Les différents effets du divorce

Indiscutablement, le jugement de divorce met à terme définitivement le lien conjugal. Ses effets sont plus importants si les époux ont des enfants. Lorsque le divorce est conventionnel, il produit ses effets au moment de la convention contresignée par les avocats du couple et déposée au notaire. Et si le divorce est contentieux, ses effets sont après la prononciation du jugement.

Les conséquences envers la personne divorcée

Il est important de connaître que la décision du divorce met fin définitivement à l’union des époux. Alors, les effets d’ordre personnel nés du mariage sont dissouts, comme l’obligation de la communauté de vie, le devoir de fidélité, de respect et de cohabitation, et autres. Effectivement, cela a un effet sur l’état civil des deux parties et aussi sur son droit d’utiliser le nom de l’ex-conjoint. Le divorce implique également le partage de l’autorité parentale. Il est bien de savoir que les effets du divorce relatifs à la personne sont différents selon la nature du divorce, conventionnel ou contentieux. Pour le divorce contentieux, le devoir d’assistance et de secours est parfois comblé par la prestation compensatoire si la femme ne travaille pas par exemple.

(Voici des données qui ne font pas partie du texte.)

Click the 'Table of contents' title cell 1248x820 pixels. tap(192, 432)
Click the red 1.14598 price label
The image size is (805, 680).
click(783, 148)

Les effets financiers et fiscaux

La procédure d’un divorce est longue, complexe et coûteuse, mais l’après-divorce entraîne également de nombreuses conséquences financières pour les deux parties telles que :

  • La pension alimentaire : c’est pour remplir vos devoirs envers vos enfants. Elle est destinée à assurer l’entretien et l’éducation des enfants. Si les parties ne trouvent pas un accord, le juge fixera le montant et sa modalité de versement. En moyenne, elle représente le dix pour cent du salaire net du parent débiteur.
  • Les prestations compensatoires : celles-ci ont pour objectif de combler l’écart de revenu entre les deux parties. Elles peuvent être versées sous forme d’un capital, ou d’une remise de biens.
  • Les prestations sociales : le divorce a un effet sur le montant des aides que vous percevez des organismes sociaux.

Le divorce a aussi une conséquence fiscale, car il s’agit d’une nouvelle situation sur votre quotient familial. N’oubliez pas donc de prévenir l’administration fiscale de votre situation.

Les conséquences sur les biens

Après le divorce, le sort des biens immobiliers dépend du type de contrat que les parties choisissent au moment du mariage. Ce contrat règle les questions patrimoniales en cas de changement de situation matrimoniale. Si le contrat est de type régimes de communauté, chaque partie reprend ses propres biens et les biens communs sont partagés ou mis en indivision. Pour le régime de séparation des biens, chaque époux repart avec ses propres biens. Notons que vous devez présenter des preuves que le bien concerné vous est propre. Et en ce qui concerne le régime matrimonial de la communauté universelle, tous les biens du couple sont communs, en indivision c’est-à-dire que le partage sera en deux parts égales lors du divorce. Pour les biens en indivision, l’une des époux peut racheter la part de l’autre.